▶ **Objective**: Arrange the entries as a numbered list, leaving out blank lines. Begin at the line that has "Select the Search item in the sidebar" and stop after the last line of the entries.

[Start Records]

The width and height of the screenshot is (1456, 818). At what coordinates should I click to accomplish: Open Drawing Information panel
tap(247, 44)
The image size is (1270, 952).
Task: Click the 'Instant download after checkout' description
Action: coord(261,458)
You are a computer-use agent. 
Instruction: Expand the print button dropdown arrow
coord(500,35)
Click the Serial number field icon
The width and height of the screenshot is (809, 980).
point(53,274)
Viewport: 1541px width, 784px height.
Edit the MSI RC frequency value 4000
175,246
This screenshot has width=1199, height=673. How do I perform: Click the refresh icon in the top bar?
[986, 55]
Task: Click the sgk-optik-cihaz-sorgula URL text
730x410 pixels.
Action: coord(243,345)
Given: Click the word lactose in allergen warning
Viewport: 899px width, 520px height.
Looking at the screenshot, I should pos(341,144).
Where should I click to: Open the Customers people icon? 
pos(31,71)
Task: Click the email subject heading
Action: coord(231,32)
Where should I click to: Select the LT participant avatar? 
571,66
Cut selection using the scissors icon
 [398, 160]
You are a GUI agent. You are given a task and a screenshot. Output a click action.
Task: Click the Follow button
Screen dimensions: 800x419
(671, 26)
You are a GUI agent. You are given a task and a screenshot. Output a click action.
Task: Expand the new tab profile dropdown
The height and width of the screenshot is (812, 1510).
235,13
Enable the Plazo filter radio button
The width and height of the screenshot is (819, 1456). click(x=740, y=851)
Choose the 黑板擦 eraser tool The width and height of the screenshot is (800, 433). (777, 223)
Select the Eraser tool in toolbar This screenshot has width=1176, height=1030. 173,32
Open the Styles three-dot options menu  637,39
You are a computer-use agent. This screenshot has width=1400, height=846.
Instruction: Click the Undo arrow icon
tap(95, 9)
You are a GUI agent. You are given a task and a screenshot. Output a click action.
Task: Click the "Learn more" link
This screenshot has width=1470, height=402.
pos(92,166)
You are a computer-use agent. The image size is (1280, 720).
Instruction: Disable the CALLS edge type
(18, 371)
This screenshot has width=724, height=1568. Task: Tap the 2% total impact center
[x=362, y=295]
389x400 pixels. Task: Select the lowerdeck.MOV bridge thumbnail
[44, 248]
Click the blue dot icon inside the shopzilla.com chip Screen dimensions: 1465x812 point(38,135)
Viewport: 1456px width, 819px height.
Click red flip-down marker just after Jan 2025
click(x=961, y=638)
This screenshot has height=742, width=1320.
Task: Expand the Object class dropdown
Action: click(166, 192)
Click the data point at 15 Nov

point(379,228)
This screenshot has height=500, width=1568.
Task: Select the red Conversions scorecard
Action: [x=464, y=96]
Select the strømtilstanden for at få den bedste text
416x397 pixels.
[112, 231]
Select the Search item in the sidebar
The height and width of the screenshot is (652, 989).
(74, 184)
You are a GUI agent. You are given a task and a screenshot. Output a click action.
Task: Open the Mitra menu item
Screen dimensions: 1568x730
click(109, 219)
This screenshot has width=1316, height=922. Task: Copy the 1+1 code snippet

[End Records]

▶ **Right answer**:
1. Select the Search item in the sidebar
2. The height and width of the screenshot is (652, 989).
3. (74, 184)
4. You are a GUI agent. You are given a task and a screenshot. Output a click action.
5. Task: Open the Mitra menu item
6. Screen dimensions: 1568x730
7. click(109, 219)
8. This screenshot has width=1316, height=922. Task: Copy the 1+1 code snippet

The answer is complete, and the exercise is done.